Escaping Special Characters in Python Regular Expressions
Let's say we want to make a special character represent itself. To do this, we need to escape it with a backslash. Let's look at some examples.
Example
In the following example, the author of the regular expression wanted the search pattern to look like this: letter 'a'
, then plus '+'
, then letter 'x'
. However, the author of the code did not escape the character '+'
and so the search pattern actually looks like this: letter 'a'
one or more times, then letter 'x'
:
txt = 'a+x ax aax aaax'
res = re.sub('a+x', '!', txt)
print(res)
Result of code execution:
'a+x ! ! !'
Example
And now the author has escaped the plus with a backslash. Now the search pattern looks as it should: letter 'a'
, then plus '+'
, then letter 'x'
:
txt = 'a+x ax aax aaax'
res = re.sub('a\+x', '!', txt)
print(res)
Result of code execution:
'! ax aax aaax'
Example
In this example, the pattern looks like this: letter 'a'
, then dot '.'
, then letter 'x'
:
txt = 'a.x abx azx'
res = re.sub('a\.x', '!', txt)
print(res)
Result of code execution:
'! abx azx'
Example
In the following example, the author forgot to escape the slash and all substrings were included in the regular expression, since an unescaped period denotes any character:
txt = 'a.x abx azx'
res = re.sub('a.x', '!', txt)
print(res)
Result of code execution:
'! ! !'
Comment
Note that if you forget the backslash for the period (when it should be itself) - you might not even notice:
res = re.sub('a.x', '!', 'a.x')
print(res) # will return '!', just as we wanted
Visually it works correctly (since the dot represents any character, including the regular dot '.'
). But if we change the line in which the substitutions occur, we will see our error:
res = re.sub('a.x', '!', 'a.x abx azx')
print(res) # will return '! ! !', and it was expected '! abx azx'
List of special and common characters
If you escape a regular symbol, nothing bad will happen - it will still denote itself. The exception is numbers, they cannot be escaped.
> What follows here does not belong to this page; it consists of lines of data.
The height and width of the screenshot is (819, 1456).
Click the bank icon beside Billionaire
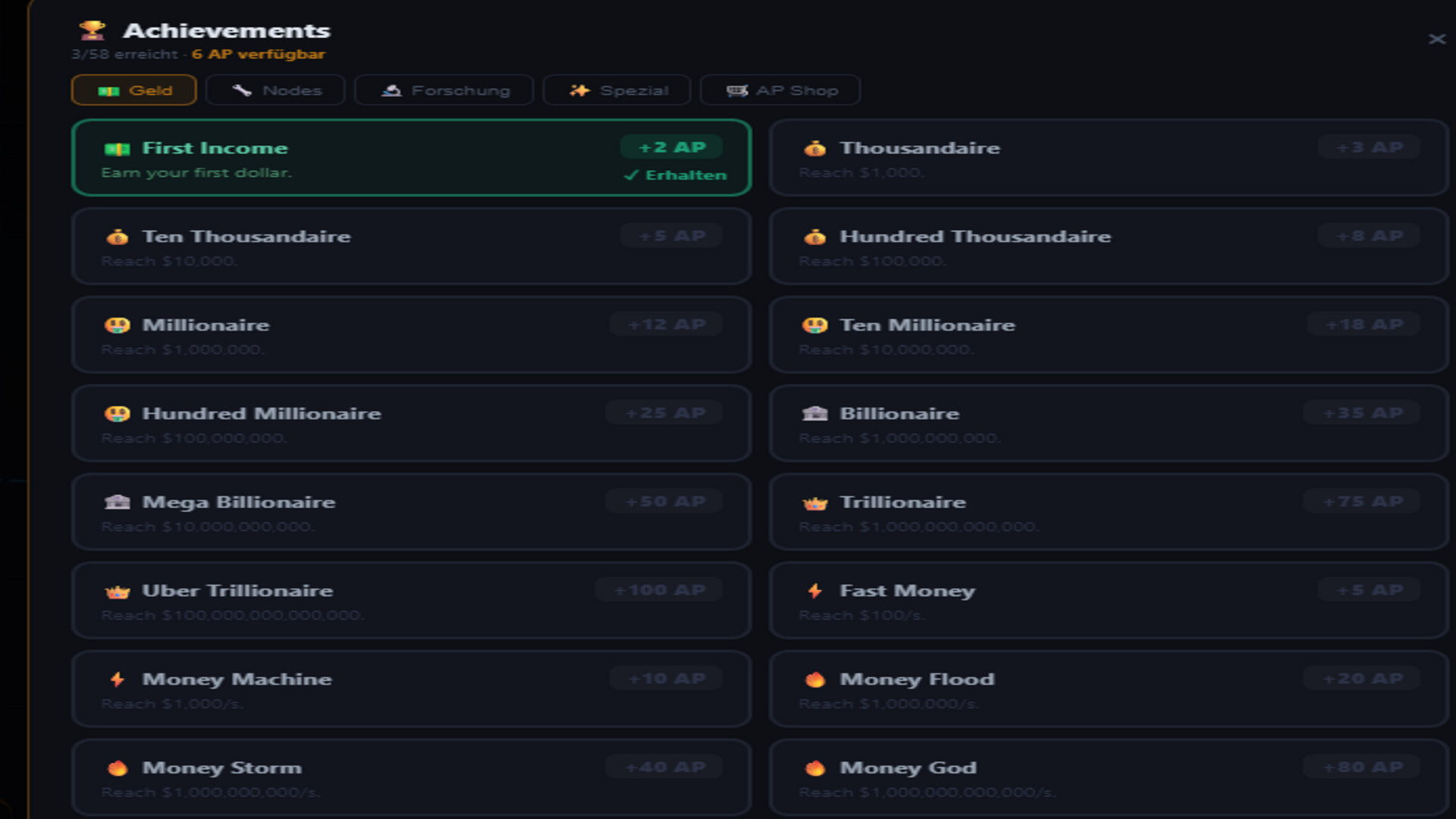(814, 414)
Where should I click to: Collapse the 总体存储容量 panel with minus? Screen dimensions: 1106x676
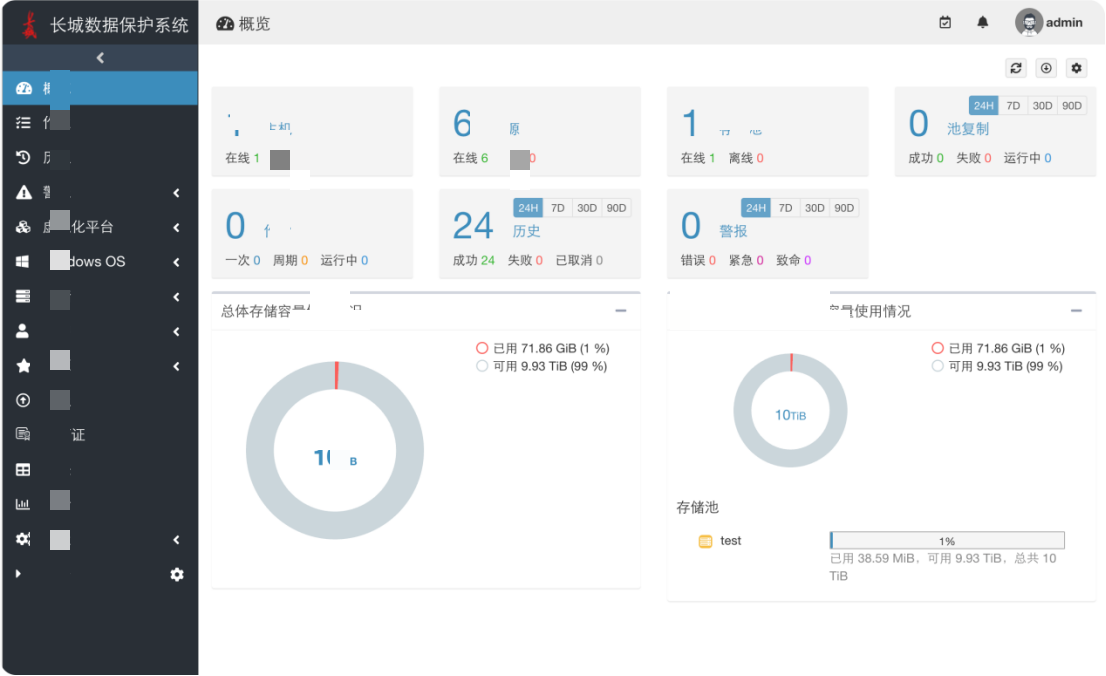point(621,311)
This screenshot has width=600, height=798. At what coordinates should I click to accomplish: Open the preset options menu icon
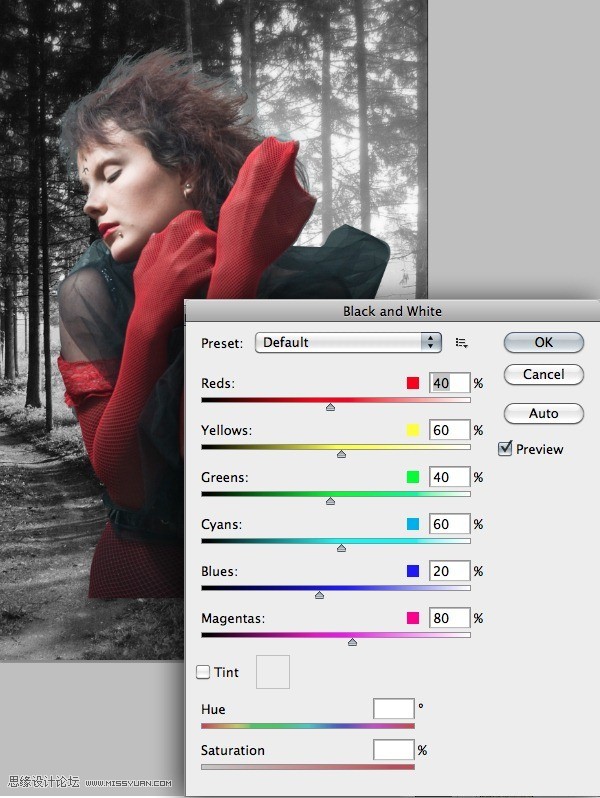(461, 343)
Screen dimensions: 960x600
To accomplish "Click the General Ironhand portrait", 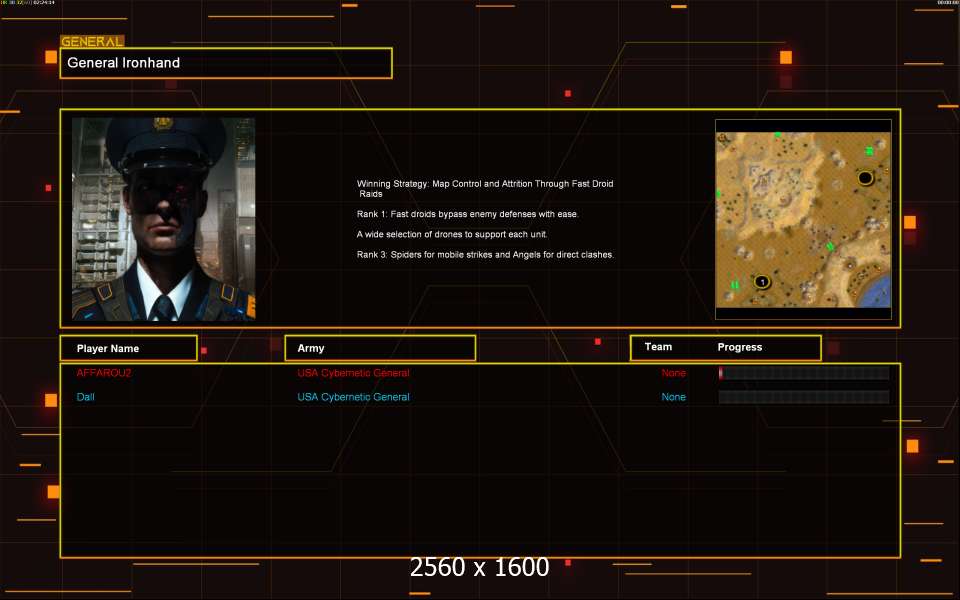I will click(x=163, y=218).
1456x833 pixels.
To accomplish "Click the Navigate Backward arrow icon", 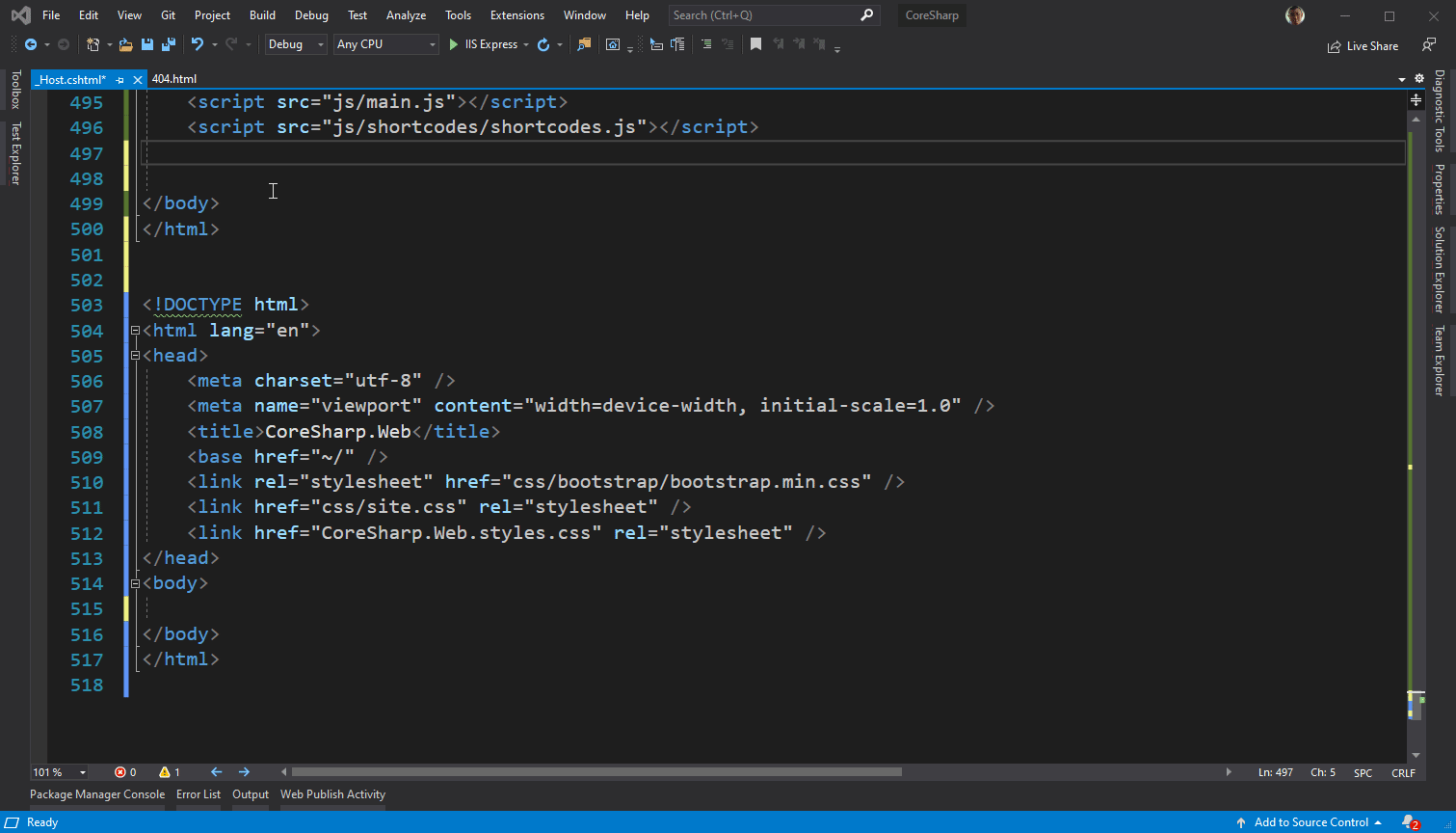I will point(31,44).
There is often doubt whether a given character is special. Some people go so far as to escape all suspicious characters in a row. However, this is bad practice (it clutters the regular expression with backslashes).
Are special characters: $ ^ . * + ? \ / {} [] () |
Are not special characters: @ : , ' " - _ = < > % # ~ `& !
Practical tasks
Given a string:
txt = 'a.a aba aea'
Write a regular expression that will find the string 'a.a'
without capturing the rest.
Given a string:
txt = '2+3 223 2223'
Write a regular expression that will find the string '2+3'
without capturing the rest.
Given a string:
txt = '23 2+3 2++3 2+++3 345 567'
Write a regular expression that will find the strings '2+3'
, '2++3'
, '2+++3'
, without capturing the rest (+ there can be any quantity).
Given a string:
txt = '23 2+3 2++3 2+++3 445 677'
Write a regular expression that will find the strings '23'
, '2+3'
, '2++3'
, '2+++3'
, without capturing the rest.
Given a string:
txt = '*+ *q+ *qq+ *qqq+ *qqq qqq+'
Write a regular expression that will find the strings '*q+'
, '*qq+'
, '*qqq+'
, without capturing the rest.
Given a string:
txt = '[abc] {abc} abc (abc) [abc]'
Write a regular expression that will find strings in square brackets and replace them with '!'
.